While the makers of the three films are all battling the same demon, of state censorship, they have all chosen to do it on their own. “The subjects are all vastly different. Also, we all are in different cities. I am in Kerala whereas Ramchandra is in Mumbai, Fazil in Calicut and Sebastian in Bangalore,” says Lukose, who will upload her 18-minute film on YouTube in a couple of days.
However, one aspect is common in all three films — they are all accidental projects. Ramchandra was invited by the Hyderabad University to conduct a documentary workshop, but it was postponed following Vemula’s suicide. When Ramchandra eventually went to Hyderabad, he found himself amidst the politically charged atmosphere. The workshop served as a means of documentation. “Shopcom, the shopping complex on the campus, was the epicentre of student activity and made for an interesting backdrop to shoot,” says Ramchandra. His students also shot the reading of Vemula’s suicide letter.

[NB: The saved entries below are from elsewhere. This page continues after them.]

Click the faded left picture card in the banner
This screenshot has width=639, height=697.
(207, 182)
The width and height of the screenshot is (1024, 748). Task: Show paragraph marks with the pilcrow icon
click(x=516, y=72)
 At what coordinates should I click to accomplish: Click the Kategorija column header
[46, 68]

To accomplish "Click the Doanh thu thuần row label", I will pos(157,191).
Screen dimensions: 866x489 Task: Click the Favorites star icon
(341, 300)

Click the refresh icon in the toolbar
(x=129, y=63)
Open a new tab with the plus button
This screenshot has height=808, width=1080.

Later, Ramchandra included journalist Sudipto Mondal’s report on Vemula’s family as part of the 45-minute documentary as well, taking the narrative beyond Vemula and politics to focus on caste. The film premiered last year at a film festival in Kolkata and has since had several public screenings.
Lukose, much like Ramchandra, found herself amidst an unexpected unrest last year. A media student, Lukose started shooting in order to capture the goings-on at the university. “There was period after Kanhaiya’s arrest when media wasn’t allowed on the campus. It was important to capture that and let the world know the truth,” says Lukose, who focuses on the national versus anti-national debate that was triggered after an attempt to defame the university. March, March, March is to premiere at the five-day festival.
Fazil and Sebastian’s journey to the conflict zone in Kashmir began as a vacation. The two filmmakers met a bunch of artists-students from Kashmir University at the Kochi Muziris Biennale two years ago. They decided to make a trip to the state. “One day, we discovered that a fallen Chinar in the university campus has become a hub for all artists, many of who use their art – music, storytelling, fine arts, drama and so on – as a means of resistance. That’s when we decided to document the movement,” says Sebastian, “In the film, we attempt to point out that these youth have chosen to pick up a guitar over a gun as a means of resistance.” While the ministry has not given reasons for denying the films screening certificates, common conjecture points to the sensitive subjects.